----- DATA SUPPLIED

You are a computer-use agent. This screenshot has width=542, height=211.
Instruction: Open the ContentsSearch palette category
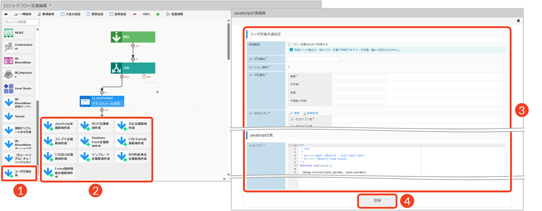tap(19, 47)
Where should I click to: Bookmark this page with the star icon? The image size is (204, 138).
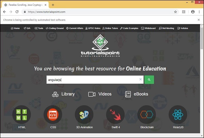[x=175, y=12]
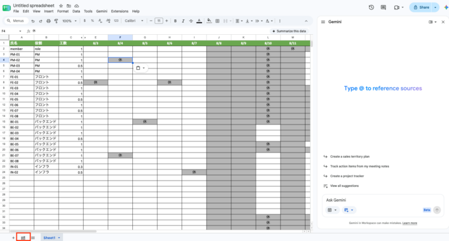Open the all sheets list icon

33,237
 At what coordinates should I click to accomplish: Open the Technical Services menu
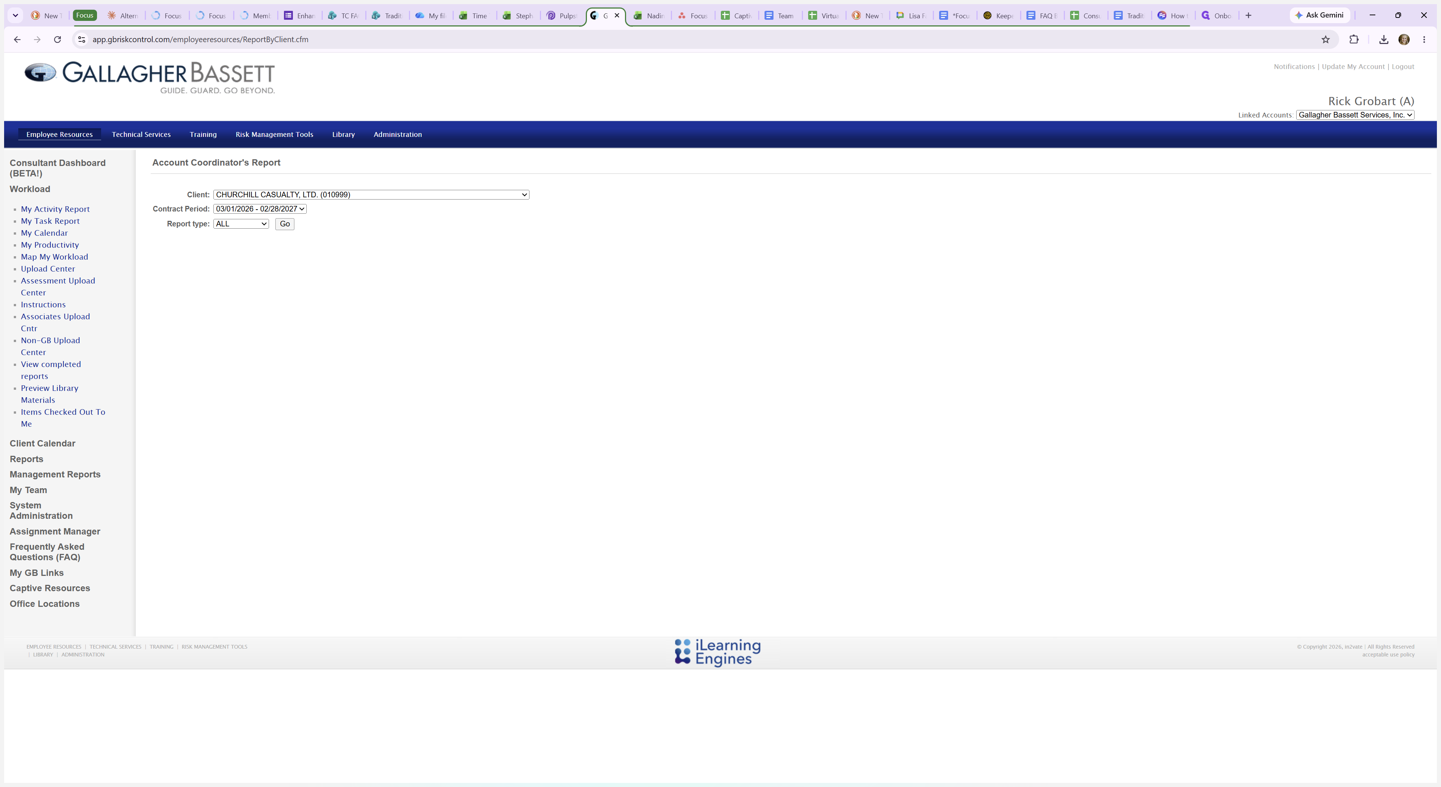pyautogui.click(x=141, y=134)
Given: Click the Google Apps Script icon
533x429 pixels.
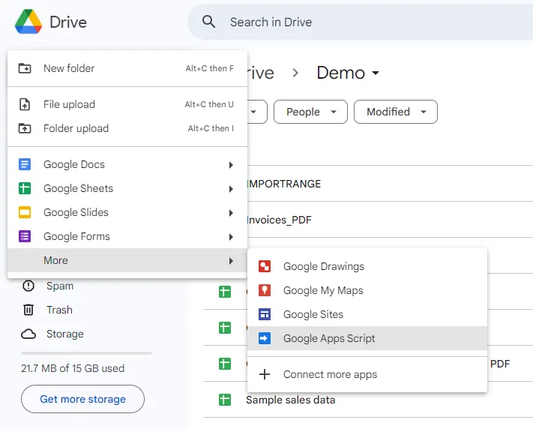Looking at the screenshot, I should point(264,338).
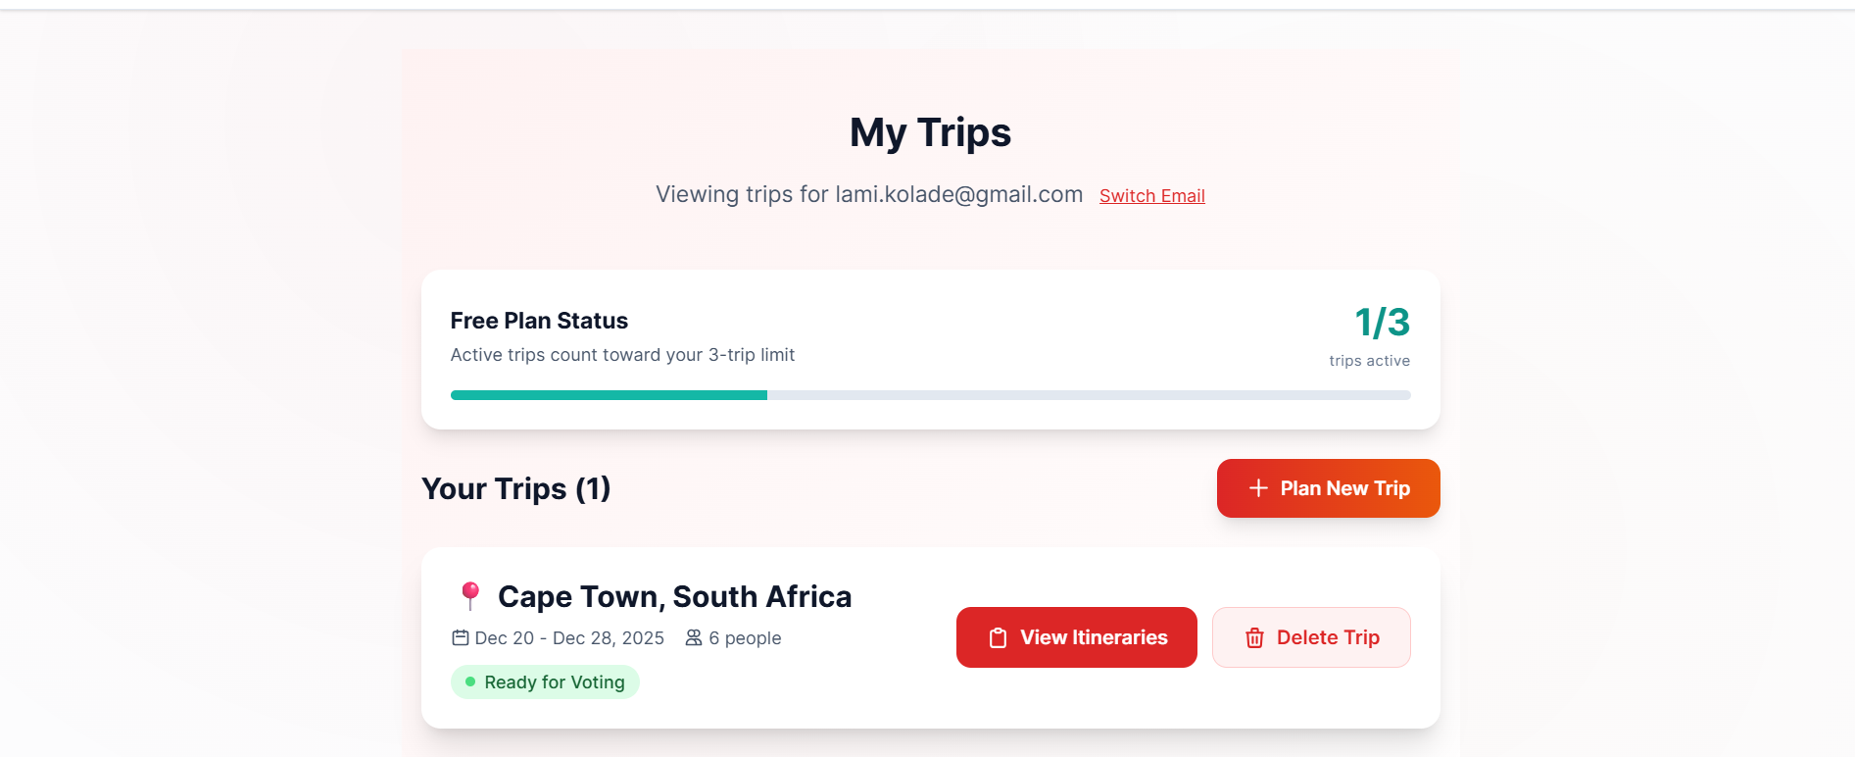1855x757 pixels.
Task: Click the trash can icon
Action: (1254, 638)
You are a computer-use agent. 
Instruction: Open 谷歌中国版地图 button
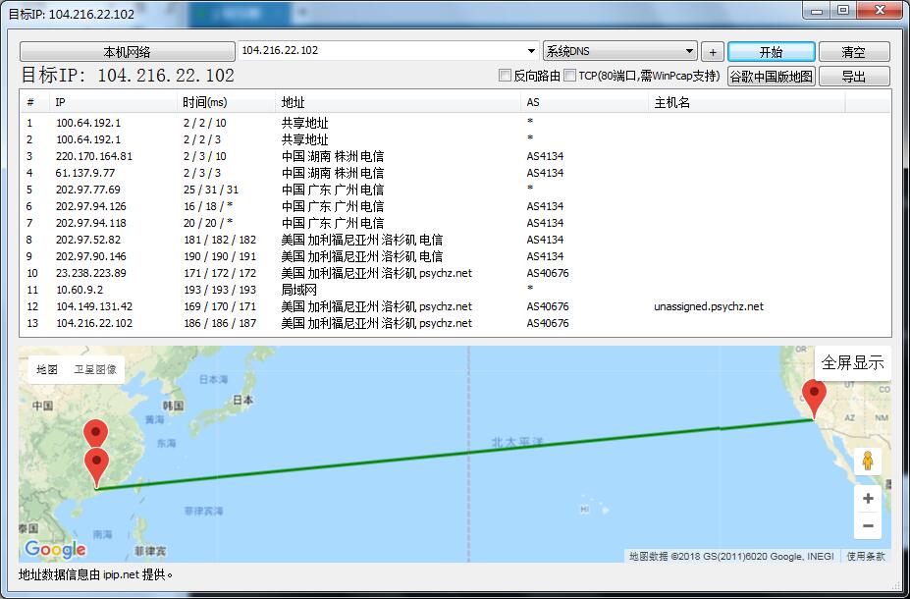[x=771, y=77]
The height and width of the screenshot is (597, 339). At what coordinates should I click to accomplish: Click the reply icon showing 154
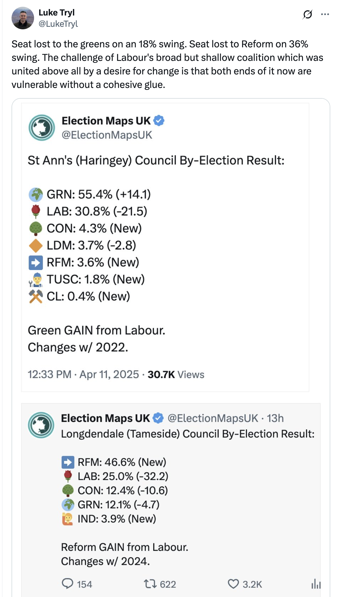68,584
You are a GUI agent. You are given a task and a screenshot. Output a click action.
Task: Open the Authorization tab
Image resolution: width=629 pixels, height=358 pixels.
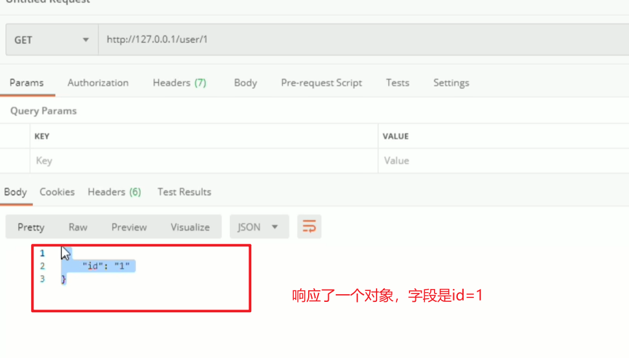click(x=98, y=83)
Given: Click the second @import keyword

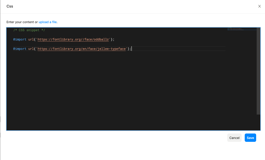Looking at the screenshot, I should point(20,49).
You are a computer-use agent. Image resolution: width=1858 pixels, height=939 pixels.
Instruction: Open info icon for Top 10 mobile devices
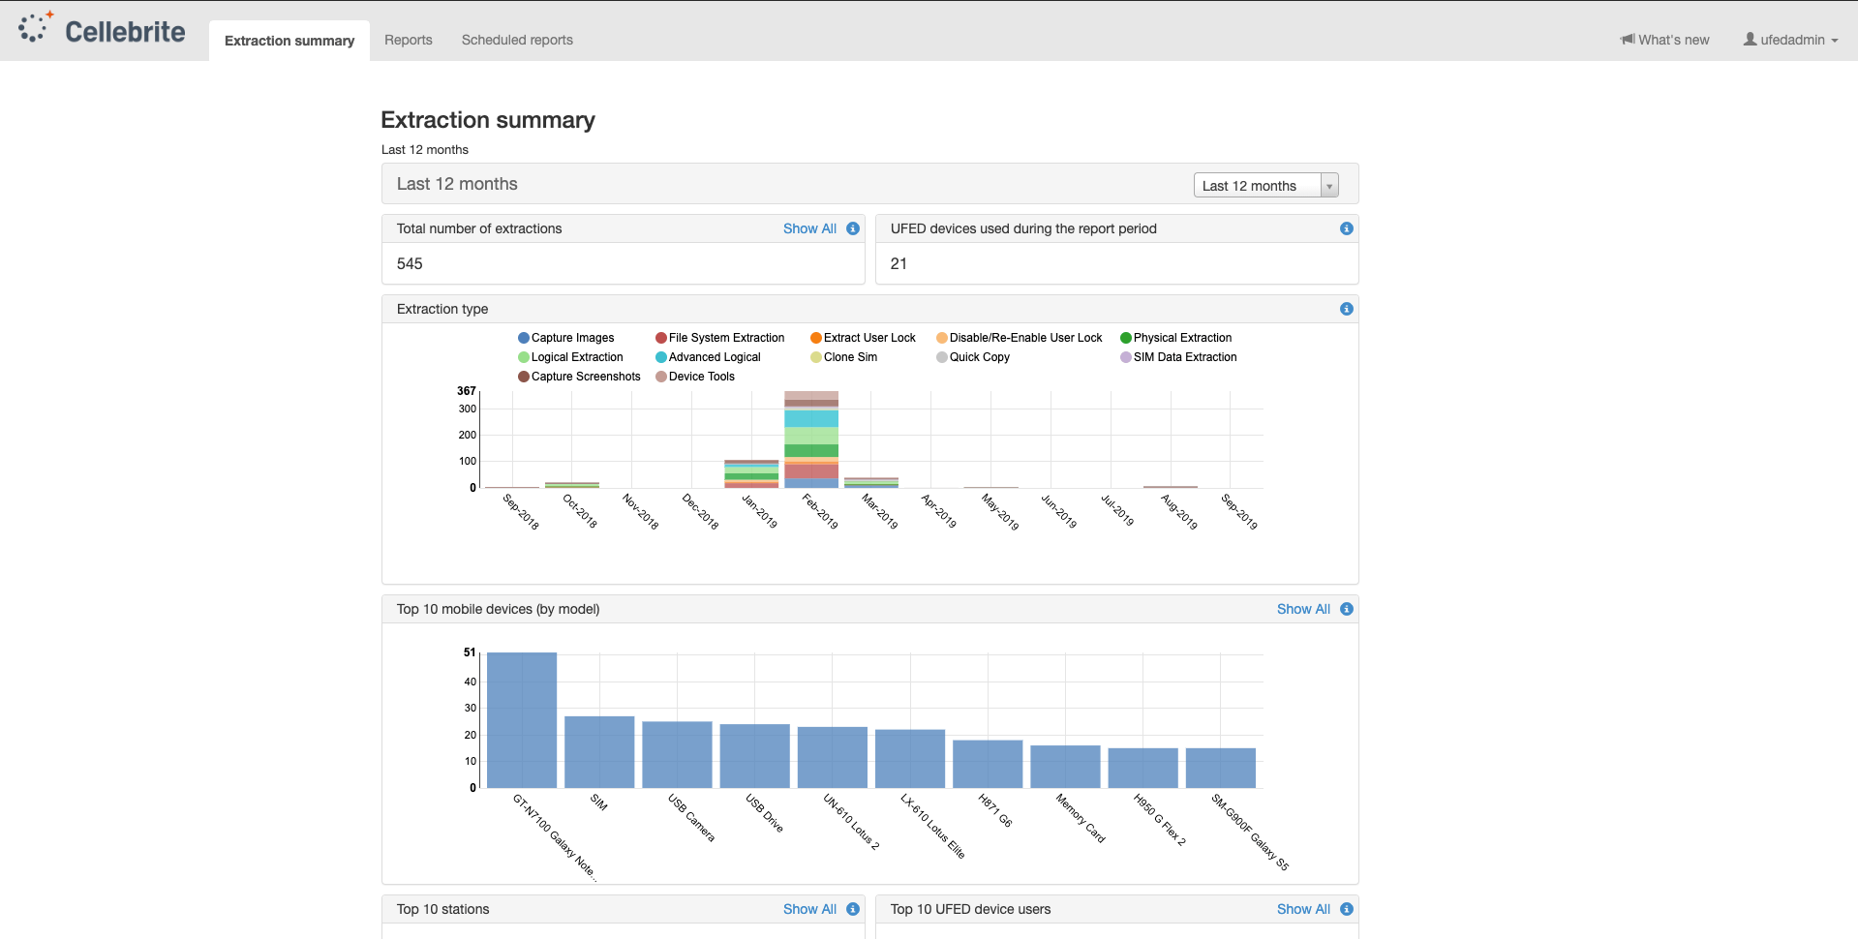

----------

### ASSIGNMENT
Please give back the material above exactly as written, pictures omitted.

### REPLY
You are a computer-use agent. This screenshot has width=542, height=211.
Instruction: Open the ContentsSearch palette category
tap(19, 47)
Where should I click to: Bookmark this page with the star icon? The image size is (204, 138).
[x=175, y=12]
Open the all sheets list icon

33,237
 At what coordinates should I click to accomplish: Open the Technical Services menu
pyautogui.click(x=141, y=134)
Given: Click the Google Apps Script icon
533x429 pixels.
Looking at the screenshot, I should point(264,338).
1855x757 pixels.
Task: Click the trash can icon
Action: (1254, 638)
You are a computer-use agent. 
Instruction: Open 谷歌中国版地图 button
[x=771, y=77]
The height and width of the screenshot is (597, 339). At what coordinates should I click to accomplish: Click the reply icon showing 154
68,584
You are a GUI agent. You are given a task and a screenshot. Output a click action.
Task: Open the Authorization tab
Image resolution: width=629 pixels, height=358 pixels.
click(x=98, y=83)
Given: Click the second @import keyword

Looking at the screenshot, I should point(20,49).
You are a computer-use agent. Image resolution: width=1858 pixels, height=939 pixels.
Instruction: Open info icon for Top 10 mobile devices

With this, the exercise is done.